--- Using the information ---
1. Answer the following from the analysis of C79:
(a) How many units have been deployed so far?
(b) In what range are the gross margins?
(c) What is the approximate annual overhead run rate?
2. Write the next part of the analysis of C79, continuing after its final sentence.

--- Provided text ---
= Beginning of Section =

The ability to keep out competition is unknown in the medium term. 100%
replacement is possible but probably not likely and I have ended up assuming
60% (360 odd) in 20 odd years. Which sets a doable but not easily achievable
limit. The number of units deployed so far is 31.
Unit Economics
Management has stated that the ROI they are experiencing and
pricing for their units is 50-80%. That is a very attractive return. The leases
are long-term and designed to offer good and safe returns for C79 through take-or-pay
arrangements. The upside comes through extra volumes. These are priced at lower
marginal pricing. The marginal cost for C79 is very low. The ability to capture
that upside gives the range in the ROI. C79 is exposed to the overall health of
the gold mining industry although not explicitly exposed to the gold price. GMs
are in the 70-80% range, very attractive. On the last call management indicated
that since fire assays are exposed to labour, energy and consumables costs,
that will increase over time, C79 will follow. Management also indicated that
as they assess the increase in mine productivity that is expected over time
using their technology, those gains are expected to be shared with C79. we
shall see.
Overheads
A perennial issue with smaller companies is the level of
overhead required to sustain and grow the business. that overhead has to be
deployed ahead of profits therefore delaying profitability. Secondly,
overheads, at some point must stop growing as fast as the top line for
operating leverage to occur. C79 has stated that the S&M, product
development and G&A costs have largely been put in place and increases
should be incremental from here. C79 has also stated that when they enter a new
geography diseconomies occur due to service levels (costs) needing to be put in
place before units are deployed to cover the cost. The overhead run rate is
about $30m pa. the costs will increase but are now expected to lag revenue
growth and with the high GM’s, overhead coverage or fractionalization of the
cost base should occur from about now.

= End of Section =

--- Supplied records ---
= Beginning of Section =

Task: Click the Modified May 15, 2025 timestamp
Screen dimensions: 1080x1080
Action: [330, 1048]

= End of Section =
= Beginning of Section =

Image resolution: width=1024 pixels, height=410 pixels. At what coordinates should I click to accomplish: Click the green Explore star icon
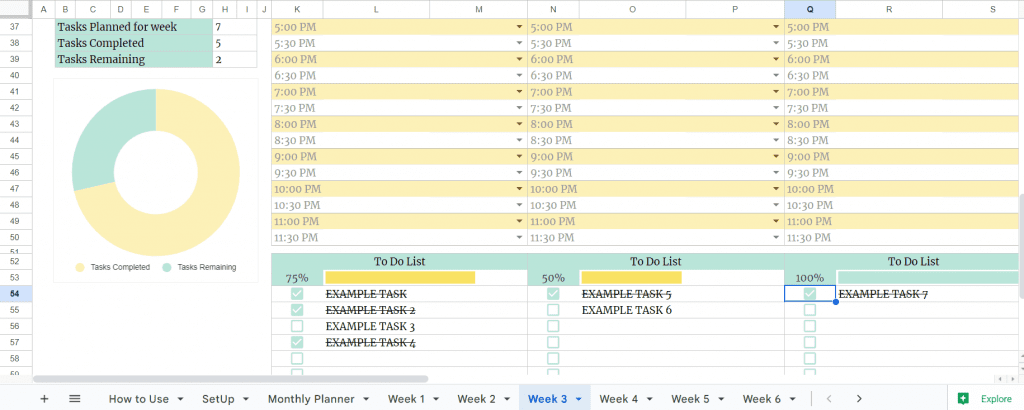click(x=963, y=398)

= End of Section =
= Beginning of Section =

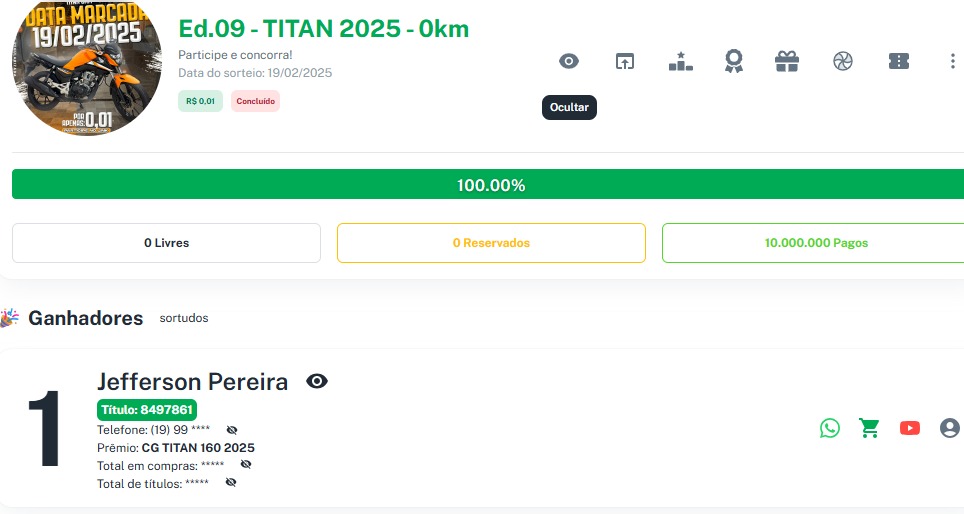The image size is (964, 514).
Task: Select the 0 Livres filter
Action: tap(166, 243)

= End of Section =

--- Answers in order ---
1.
(a) 31
(b) 70-80%
(c) About $30m per year

2.
Funding
C79 has about $45m in cash and $95m in debt facilities
(undrawn) from CBA. We can see a race between the capex involving $4m per unit and increases
in overhead to expand the business offset by the high incremental return on
capital deployed. There is a cadence in which the deployment of units becomes
self-funding. If everything goes well there may not be any further requirement
for equity, however, clearly, there is a large build required if all 610 units
are deployed at $4m each of $2.4b. It will take some careful timing and some luck
will be involved. I am not overly concerned with the funding if the requirement
is due to huge demand for the units but not, for example, if funding is
required to cover a blowout in overheads. I have assumed debt running at $45m
average for ten years, 8% pretax cost. This is a guess and it is not
significant to the valuation. A large equity raising would be impactful for the
valuation.
VALUATION
The critical drivers are 1. Units deployed 2. Unit economics
holding and 3. Overhead cost stabilisation. If units are deployed as management
expects, the value balloons out if unit returns hold and overhead growth slows.
My valuation is $11-12. Maybe you could say the same for every speculative
investment. The above are the main factors to monitor, IMO.
Inverting the current SP means almost no growth is assumed
but the current ROI holds.
The C79 is mostly dependent on maintaining a high ROI. If it
is reduced to 25% (halves), there is little extra value apparent in my numbers.
If ROI falls it opens up a whole range of issues. One of the main risks is that
as the business expands it encounters customers who don’t see the value and
either want a discount or don’t participate, either is bad but lower returns are
a much larger issue.
Disclaimer – This is not advice and could contain
errors. My success rate in speculative investments is below my average, beware.